## Exercise
Check each line of the data below for the string "target", then report how many lines have it and nothing else.

## Data in this exercise
'''
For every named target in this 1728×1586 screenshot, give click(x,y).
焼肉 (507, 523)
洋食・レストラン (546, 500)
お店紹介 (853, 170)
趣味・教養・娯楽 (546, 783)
'''
'''
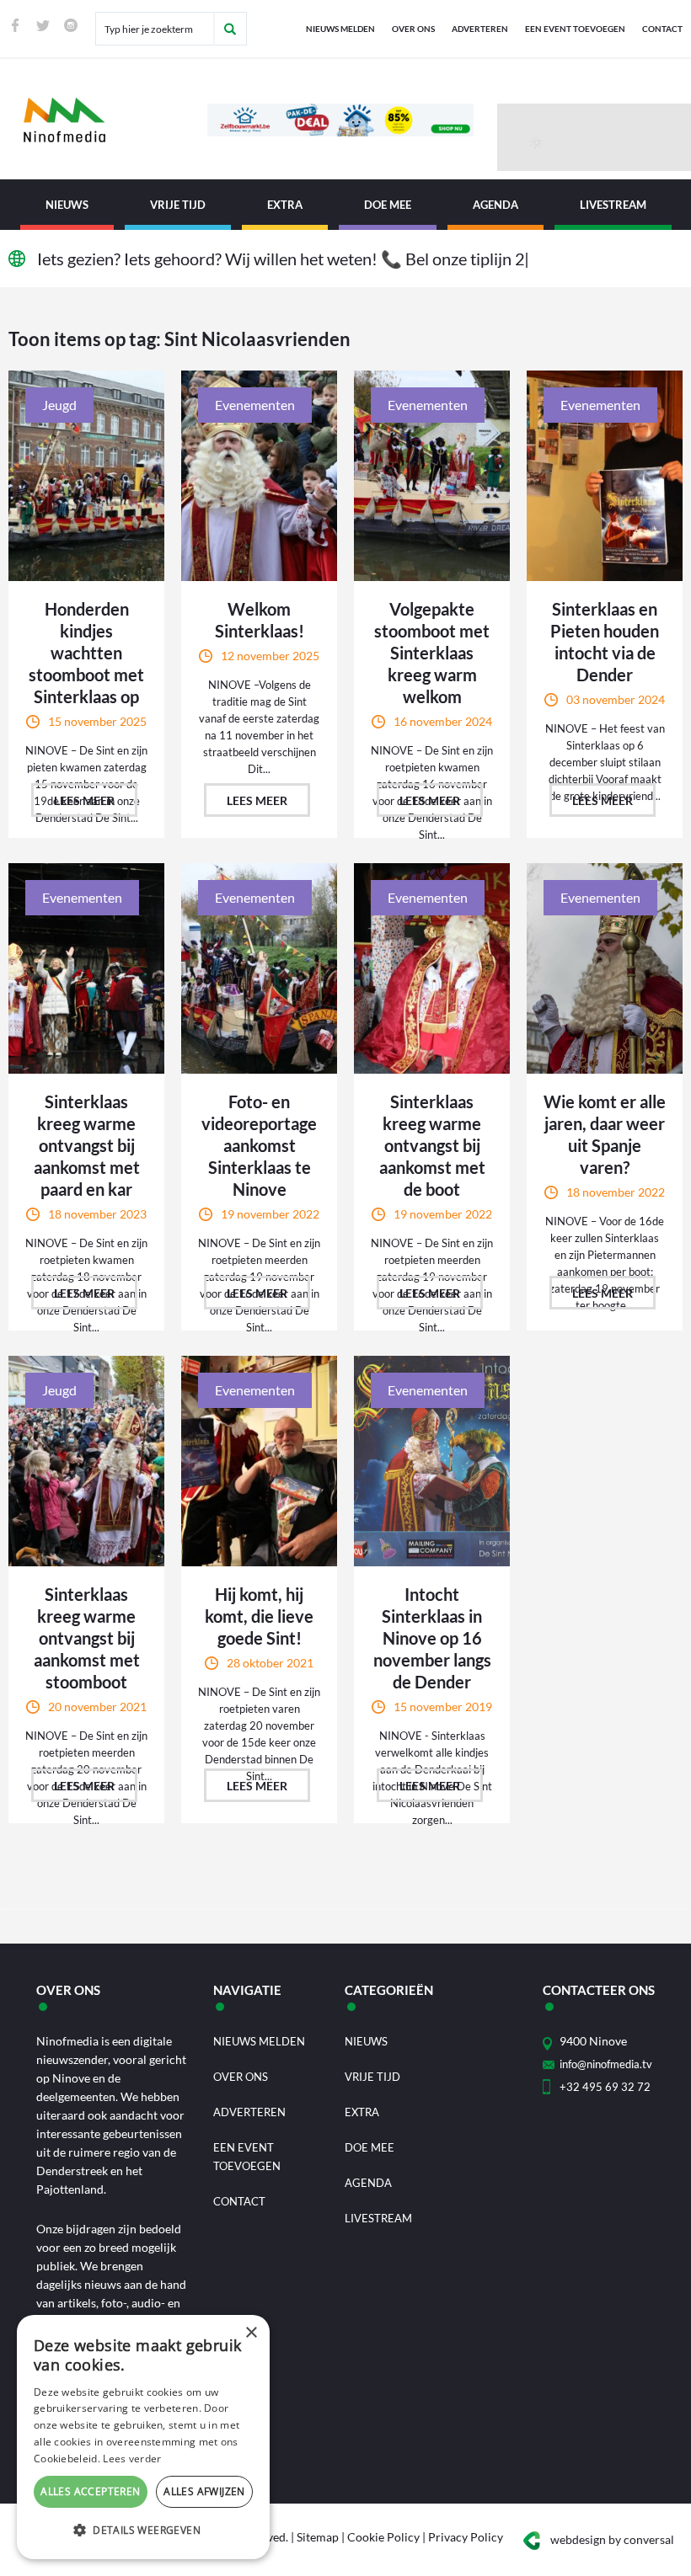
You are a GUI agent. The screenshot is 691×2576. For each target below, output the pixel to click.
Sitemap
'''
## Expected answer
2